A ERA VARGAS
CAPÍTULO 3
Minha infância no Bixiga
Nesse cadinho de raças, onde a música era um dos principais elementos de ligação entre as diversas culturas que ali se interavam, eu nasci, terceira filha, em uma família de quatro irmãos. ]
A rua Cincinato Braga, onde minha família foi morar mais tarde, no centro do bairro da Bela Vista, tornara-se um dos principais redutos de imigrantes italianos que escolheram São Paulo como sua nova pátria. Era uma rua calma e tranquila naqueles tempos, quando a Avenida Paulista e suas adjacências ainda não eram considerados um novo centro da capital paulista, mas sim um bairro nobre onde a nata da elite paulistana começava a se concentrar. Nessa avenida os grandes fazendeiros que haviam enriquecido com a economia cafeeira e os primeiros industriais paulistas que haviam prosperado com a crescente industrialização que então principiava a se instalar em São Paulo, construíam os seus vistosos palacetes, dando à famosa avenida a visão de opulência e majestade que ela conserva até hoje, como cartão postal da cidade e símbolo da pujança e da prosperidade paulista.

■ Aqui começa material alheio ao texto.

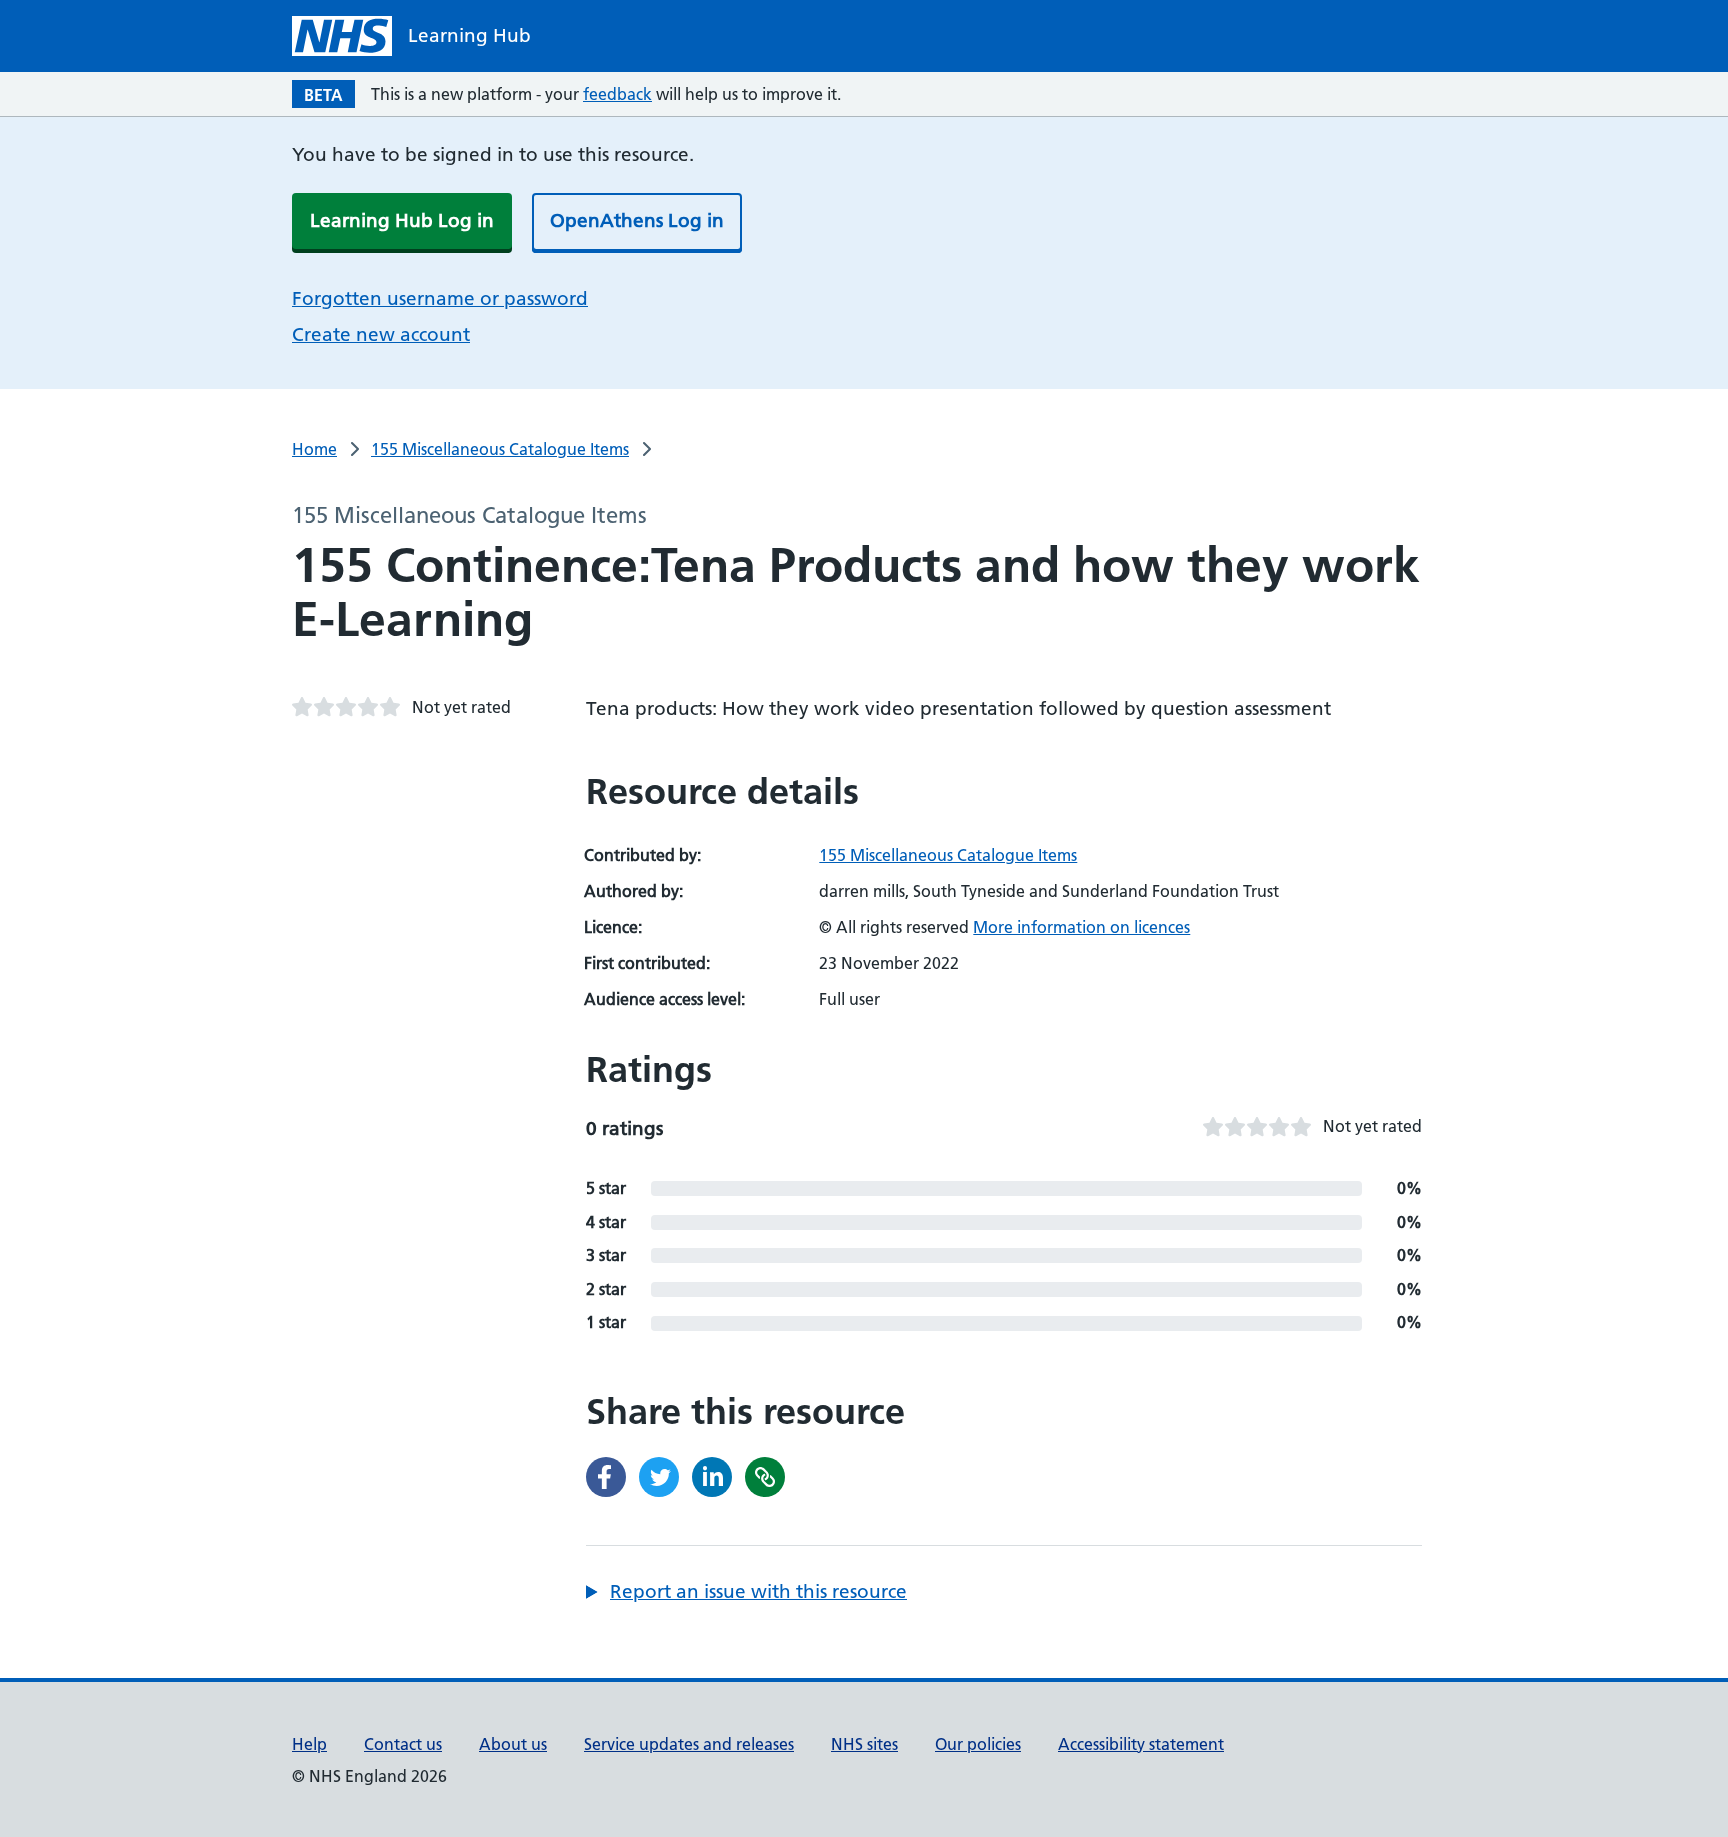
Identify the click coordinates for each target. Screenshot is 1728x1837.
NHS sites (864, 1744)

Eu sou uma típica filha do pós-guerra. Não senti, como minha mãe, as agruras de ser olhada como inimigo, pelo simples fato de ser oriunda de um país que oficialmente esteve em guerra com o Brasil, como foi o caso da Itália. Embora nunca tivesse ocorrido um conflito real entre os dois países, o fato de estarem em campos opostos ensejou um mal-estar entre brasileiros e italianos, que felizmente, na época em que eu nasci, já estava completamente superado.
Por isso, a mim sempre pareceu nunca ter acontecido esse conflito, pois tanto quanto eu me lembro, jamais presenciei qualquer constrangimento entre brasileiros e italianos por causa desse fato. É certo que, em 1948, quando eu nasci, esse problema já estava amplamente superado, e os italianos e seus descendentes estavam perfeitamente integrados na vida paulistana. Aliás, tinham já se tornado uma das mais prósperas colônias estrangeiras em São Paulo, e na elite paulistana eram comuns os sobrenomes italianos.
Entretanto, o mundo esteve em guerra durante os anos de 1939 até 1945. E toda guerra sempre deixa suas fraturas. O conflito, que começara em 1º de setembro de 1939, com a invasão alemã na Polônia, só chegou ao Brasil, formalmente em 1942. Nele entramos efetivamente em 1944, com o envio de uma Força Expedicionária à Itália. Lembro-me especialmente da música composta pelo maestro Spartaco Rossi, com letra do poeta Guilherme de Almeida para homenagear os soldados brasileiros que embarcaram para a Itália. Era uma marcha empolgante, com uma letra maravilhosa, que destacava lugares e tradições cultivadas no país. Postas num ritmo contagiante de marcha militar, arrancava lágrimas e fazia bater com mais força o meu coração quando a escutava sendo cantada pelos pracinhas, nos desfiles realizados na Avenida Tiradentes no dia Sete de Setembro.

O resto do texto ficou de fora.